27Paul Chautard, « Les avatars de l’intertextualité biblique dans Fin de partie de Beckett », p. 241-269.
28Comme le titre l’indique, cet article n’a qu’un lien accidentel avec le thème du collectif. Il n’y est pas vraiment fait mention des Psaumes. L’accent est plutôt mis sur le lien qu’entretient Beckett avec le livre de Job. Il s’agit toutefois d’un bon article qui insiste sur les rapports complexes entretenus par Beckett avec l’idée de divinité.
29René Heyer, « Les Psaumes de Jean Bastaire. Un dialogue en champ-contrechamp », p. 271-282.

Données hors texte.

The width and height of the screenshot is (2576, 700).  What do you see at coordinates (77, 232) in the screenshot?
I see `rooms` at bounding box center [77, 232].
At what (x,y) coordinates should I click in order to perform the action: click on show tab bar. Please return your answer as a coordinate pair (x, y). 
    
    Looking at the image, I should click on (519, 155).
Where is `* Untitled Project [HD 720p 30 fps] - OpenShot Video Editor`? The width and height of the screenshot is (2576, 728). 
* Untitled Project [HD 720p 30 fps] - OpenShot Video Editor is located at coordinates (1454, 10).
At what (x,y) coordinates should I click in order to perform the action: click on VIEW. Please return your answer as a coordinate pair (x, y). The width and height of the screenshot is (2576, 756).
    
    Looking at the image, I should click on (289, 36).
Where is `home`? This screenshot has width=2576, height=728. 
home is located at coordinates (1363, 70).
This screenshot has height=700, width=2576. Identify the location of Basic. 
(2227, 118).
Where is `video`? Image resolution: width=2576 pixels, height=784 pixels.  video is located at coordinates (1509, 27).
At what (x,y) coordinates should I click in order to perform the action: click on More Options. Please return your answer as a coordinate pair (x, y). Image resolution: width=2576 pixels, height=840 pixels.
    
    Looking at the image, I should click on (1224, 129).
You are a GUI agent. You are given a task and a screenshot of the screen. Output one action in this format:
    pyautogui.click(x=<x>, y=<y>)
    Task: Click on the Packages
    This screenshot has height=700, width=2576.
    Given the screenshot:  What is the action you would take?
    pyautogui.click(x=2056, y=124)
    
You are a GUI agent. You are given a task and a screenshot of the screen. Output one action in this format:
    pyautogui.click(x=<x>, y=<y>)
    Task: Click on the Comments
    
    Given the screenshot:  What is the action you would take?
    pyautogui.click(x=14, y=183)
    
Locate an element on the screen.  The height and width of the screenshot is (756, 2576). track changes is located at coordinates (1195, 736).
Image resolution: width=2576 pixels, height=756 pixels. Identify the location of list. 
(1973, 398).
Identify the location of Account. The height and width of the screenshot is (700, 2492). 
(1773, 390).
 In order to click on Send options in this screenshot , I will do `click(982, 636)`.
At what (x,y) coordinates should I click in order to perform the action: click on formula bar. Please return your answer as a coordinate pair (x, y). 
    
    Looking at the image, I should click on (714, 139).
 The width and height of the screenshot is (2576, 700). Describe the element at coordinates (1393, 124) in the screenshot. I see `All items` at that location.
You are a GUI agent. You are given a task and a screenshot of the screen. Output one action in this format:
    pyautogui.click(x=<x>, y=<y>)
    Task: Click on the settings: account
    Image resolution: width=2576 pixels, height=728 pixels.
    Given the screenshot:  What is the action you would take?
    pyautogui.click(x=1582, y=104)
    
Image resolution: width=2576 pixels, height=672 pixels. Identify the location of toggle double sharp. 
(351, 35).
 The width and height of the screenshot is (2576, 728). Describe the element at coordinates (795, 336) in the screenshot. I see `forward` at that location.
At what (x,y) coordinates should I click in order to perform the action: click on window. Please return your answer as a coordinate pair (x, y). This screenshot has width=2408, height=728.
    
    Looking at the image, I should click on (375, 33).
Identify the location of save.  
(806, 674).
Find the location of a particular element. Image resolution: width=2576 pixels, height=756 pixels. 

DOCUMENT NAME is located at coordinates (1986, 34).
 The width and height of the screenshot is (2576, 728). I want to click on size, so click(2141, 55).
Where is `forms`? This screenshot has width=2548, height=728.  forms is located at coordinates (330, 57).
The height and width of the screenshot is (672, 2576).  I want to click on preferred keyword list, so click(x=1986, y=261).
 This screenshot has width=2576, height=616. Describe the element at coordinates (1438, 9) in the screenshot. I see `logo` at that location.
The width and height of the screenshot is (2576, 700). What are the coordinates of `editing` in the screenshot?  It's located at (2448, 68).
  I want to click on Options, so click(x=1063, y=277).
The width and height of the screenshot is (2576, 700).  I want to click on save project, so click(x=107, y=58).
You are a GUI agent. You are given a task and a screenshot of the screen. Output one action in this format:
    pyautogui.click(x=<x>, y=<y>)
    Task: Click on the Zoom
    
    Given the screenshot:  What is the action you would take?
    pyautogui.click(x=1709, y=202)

30Pour clore le collectif, René Heyer propose une lecture des Psaumes de la nuit et de l’aurore de Jean Bastaire. On ne pouvait mieux terminer ce parcours du liturgique au littéraire qu’en interrogeant une œuvre autant traversée par le chant du psalmiste. L’auteur propose une lecture sensible de ces nouveaux psaumes, mais qui est malheureusement ternie, à nos yeux, par des considérations sommaires et quelque peu faciles sur les liens entre le cinéma et les Psaumes de la nuit et de l’aurore.